For a state that has banned food from its medical cannabis program,
Maryland provides plenty of ways for patients to ingest the drug.
Patients won't find pot brownies on local dispensary shelves, but a
gray area in the law allows the shops to sell tinctures, tablets,
powders and drinks alongside machines customers can use to make
cannabis-infused oils. While state regulators worry the sale of
cannabis-infused sweets would cross into recreational practice, they
say they are working to better define which edibles are appropriate
for the state's medical market as demand for such products flourishes.

It's easy to see why some patients prefer ingesting marijuana extracts
to smoking it. It's a discreet alternative that provides patients a
more precise method of dosing.
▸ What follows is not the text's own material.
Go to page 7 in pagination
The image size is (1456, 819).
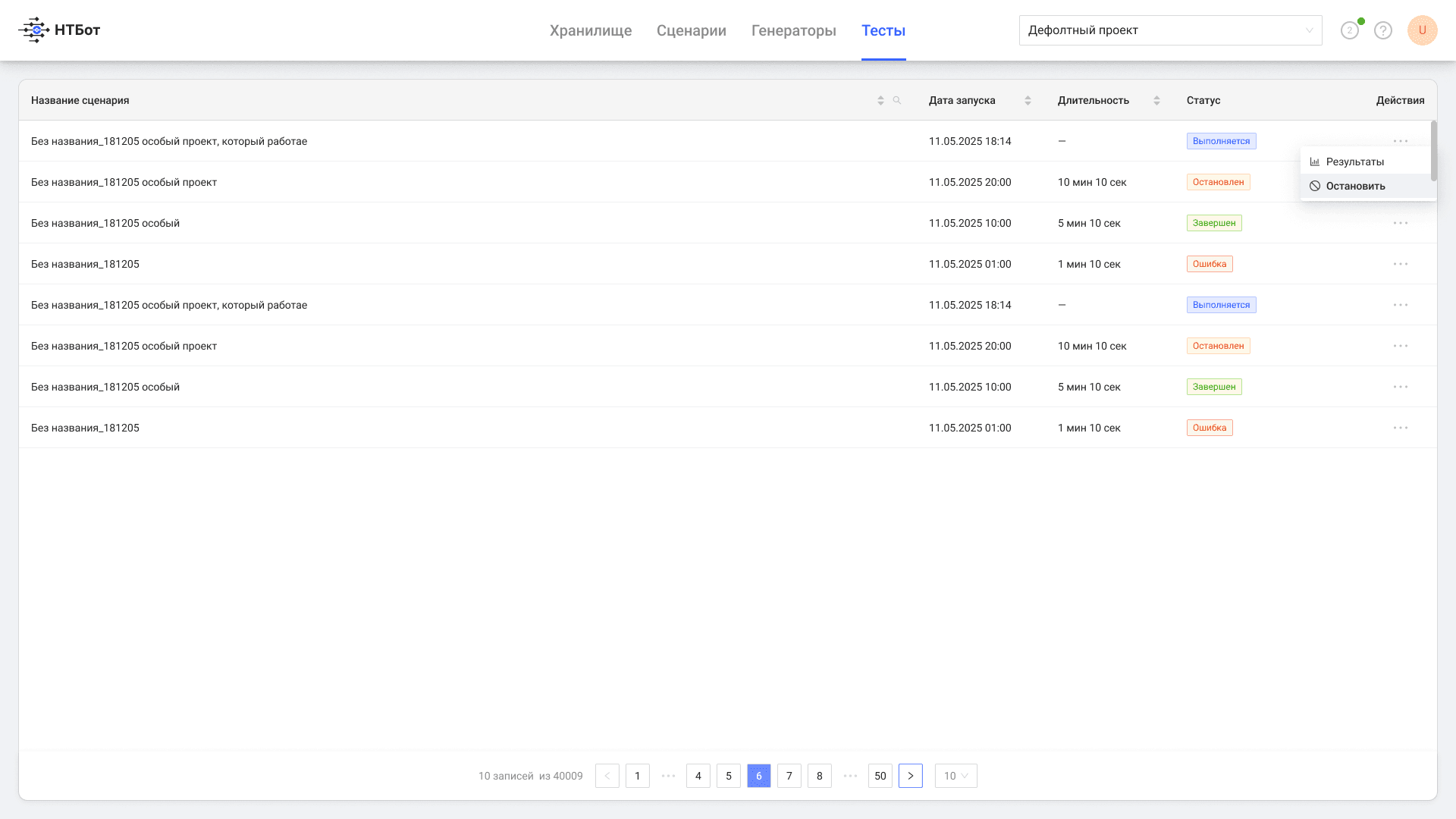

The drug's effects take more time to
activate when it's ingested, but they also last longer.

Maryland is one of 30 states, plus Washington, D.C., that have a
regulated medical marijuana market. Nine of those states also allow
the recreational use of marijuana. Some states, such as Ohio, permit
cannabis-infused foods as part of their medical marijuana programs.
Others, like Arizona, do not allow the sale of any edible forms of the
drug.

When medical marijuana first hit Maryland's market in December, the
only infused products available were vape pens. Product lines have
since expanded, coinciding with an increase in the number of patients,
growth in the number of operating dispensaries and a boost in medical
cannabis sales. Maryland dispensaries sold 15,317 infused products --
items other than dried marijuana including edibles, vape cartridges
and patches -- in December. By July, that figure increased five-fold
to 77,216 products sold in the month.

Monthly dispensary sales topped $9.6 million in July, up from $1.8
million in December, according to data from the Maryland Medical
Cannabis Commission. Dried marijuana still dominates sales, but
dispensary owners and managers say patients can't get enough of
ingestible products.

For a first-time visitor walking into Pure Life Wellness, the range of
products at the Federal Hill dispensary is surprising. Edible items,
vape cartridges and weed journals line the shop's shelves. The faint
scent of marijuana hangs in the shop, and dried leaves sit in jars
under glass.

Jackie Doloway, owner of Pure Life Wellness, showcases a variety of
tablets made by Dixie, a national brand of infused cannabis products,
that she says are a favorite among customers. Some of the tablets calm
anxiety; others have energizing effects.

Medical marijuana is now available in Maryland, more than four years
after the General Assembly passed a law legalizing it.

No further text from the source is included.